Ivan V. Shashenkov, Md1, Sergey L. Babak1, Sergey A. Gabrusenko2, Andrey G. Maliavin1
1Moscow State University of Medicine and Dentistry, Moscow, Russia, 2National Research Medical Center of Cardiology, Moscow, Russia
The aim of the study was to assess the effects of the enhanced external counterpulsation (EECP) therapy in patients with ischemic chronic heart failure (CHF).

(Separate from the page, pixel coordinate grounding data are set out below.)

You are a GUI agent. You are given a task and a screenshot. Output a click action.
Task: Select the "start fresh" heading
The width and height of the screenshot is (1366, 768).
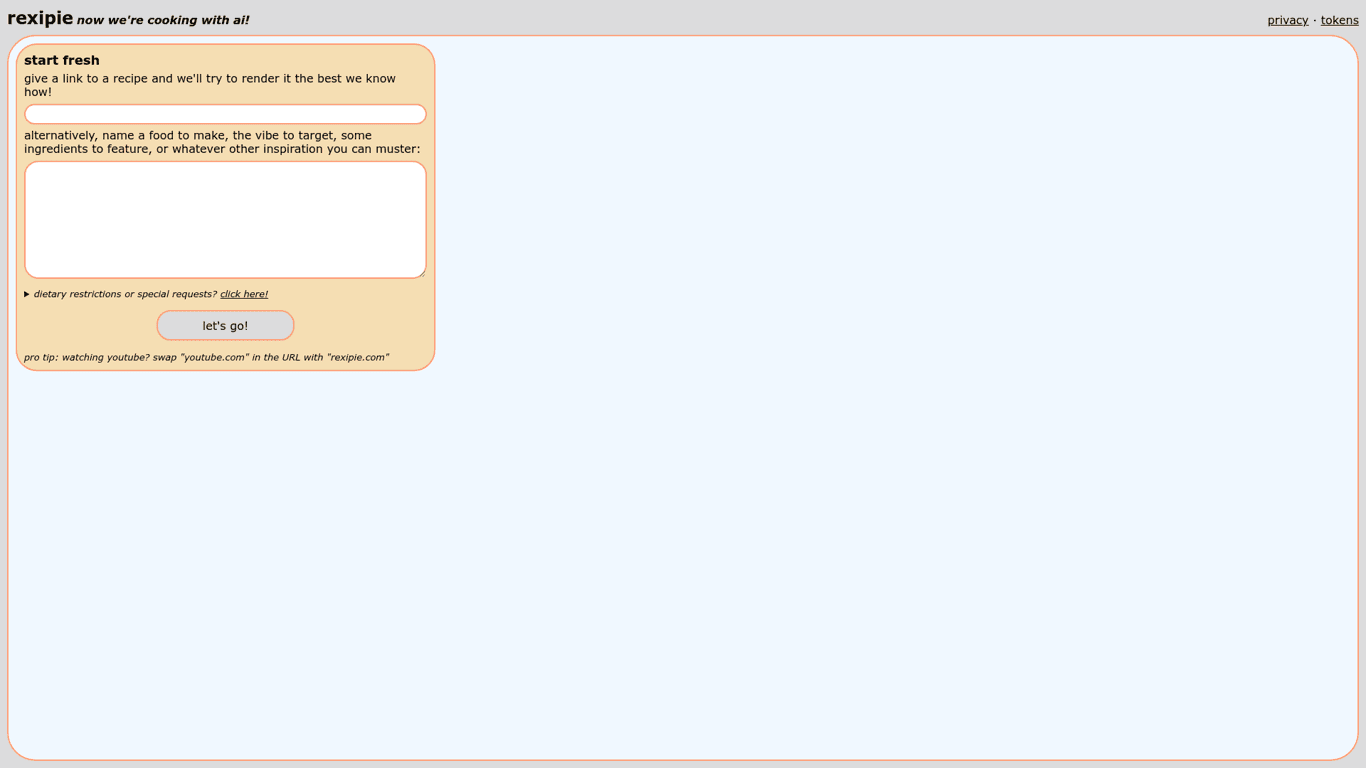point(62,61)
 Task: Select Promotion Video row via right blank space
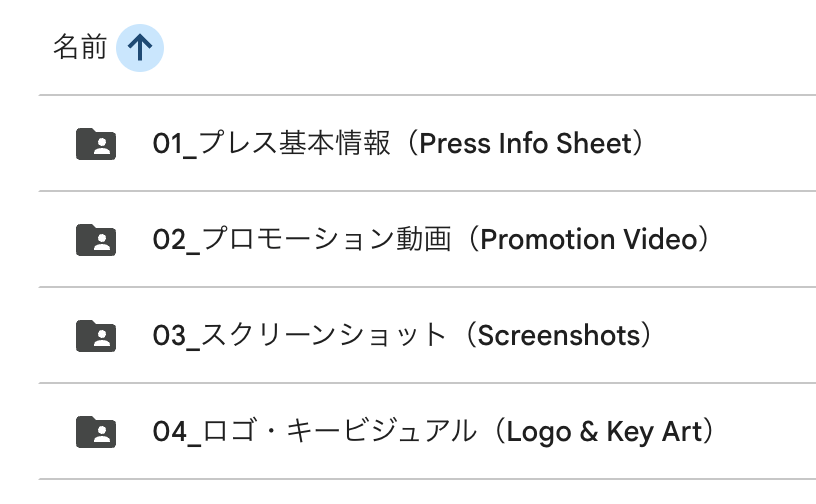(770, 240)
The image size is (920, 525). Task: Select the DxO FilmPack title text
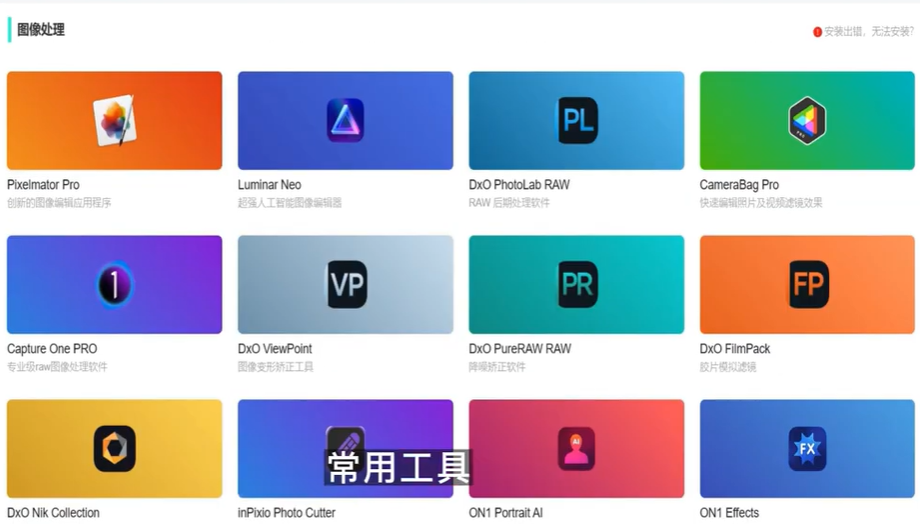(x=735, y=349)
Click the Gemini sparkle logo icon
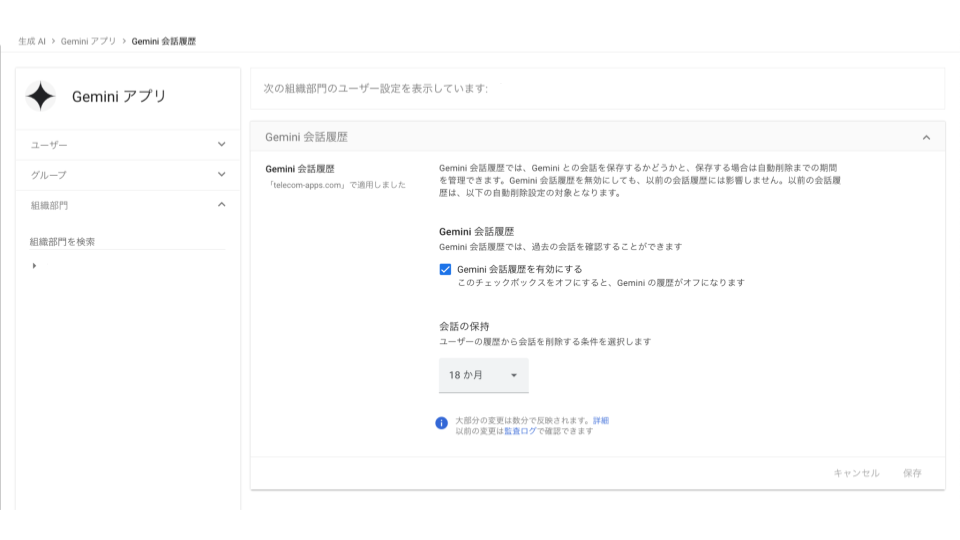Image resolution: width=960 pixels, height=540 pixels. pyautogui.click(x=41, y=96)
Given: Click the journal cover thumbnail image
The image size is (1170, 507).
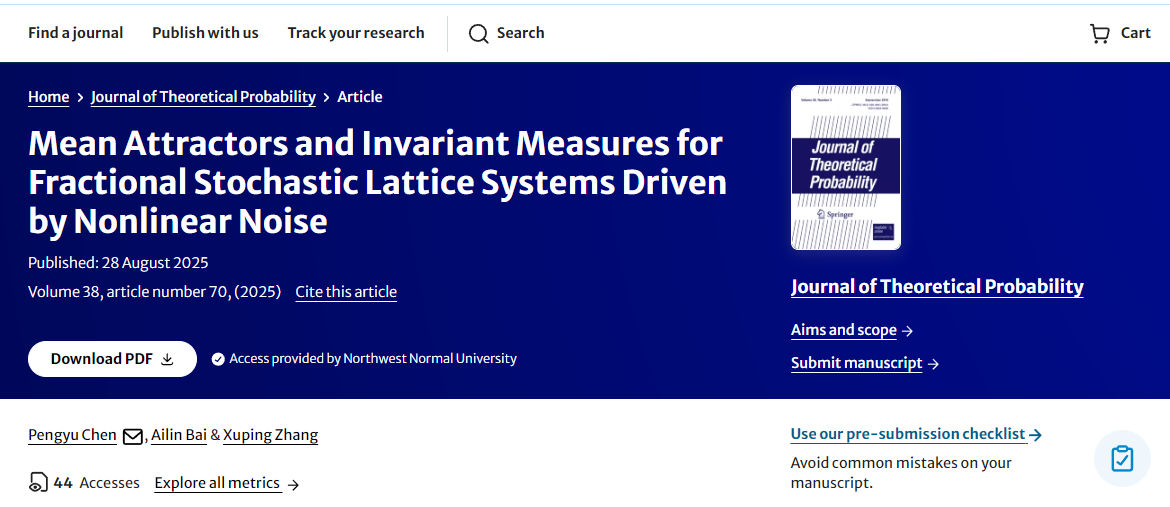Looking at the screenshot, I should [845, 167].
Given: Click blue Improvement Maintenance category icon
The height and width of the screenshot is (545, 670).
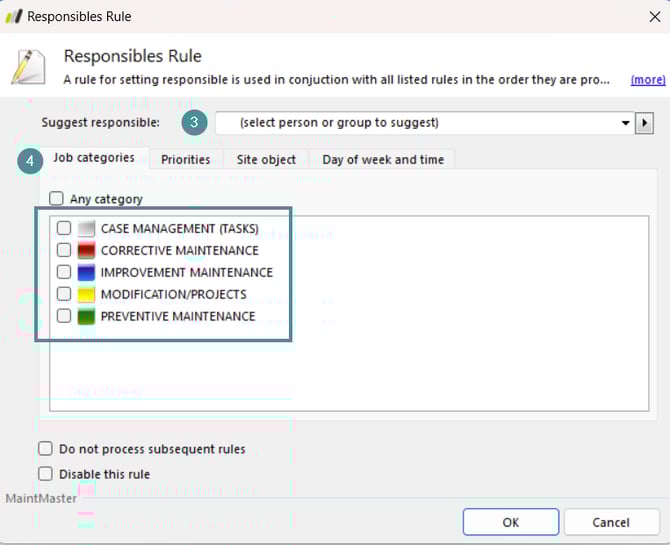Looking at the screenshot, I should tap(86, 273).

One hundred four (n=104) stable symptomatic CHF (NYHA, functional class I-II; 35%≤LVEF≤50%) subjects (84 male and 20 female; mean age 63±14,8) with prior anamnesis of CAD and at least one myocardial infarction were randomized in a 3:1 manner into either 35 1-hour 250-300 mm Hg sessions of EECP (n=78; 64 male, 16 female) or Sham-EECP (n=26; 22 male, 4 female). All subjects had been received optimal CHF and CAD drug therapy. At baseline, 3 months and 1 year after EECP course every subject was examined with echocardiography and 6-minute walk test.
All 78 active EECP treatment group subjects improved by at least 1 NYHA class, 69% of them had no heart failure symptoms post treatment (p<0.01). 92% of treatment group pts. had sustained NYHA class improvement at 1-year follow-up (p<0.01), compared with baseline. There was significant difference between LVEF 42±7,5% at baseline vs post-EECP LVEF 49±5,9% (p<0.01) in active EECP treatment group subjects. At the same time there were no significant changes of NYHA class and LVEF in Sham-EECP subjects. No one subject dies after one year of follow up.
Enhanced external counterpulsation (EECP) therapy sustainably improves NYHA functional class and LVEF in patients with ischemic CHF.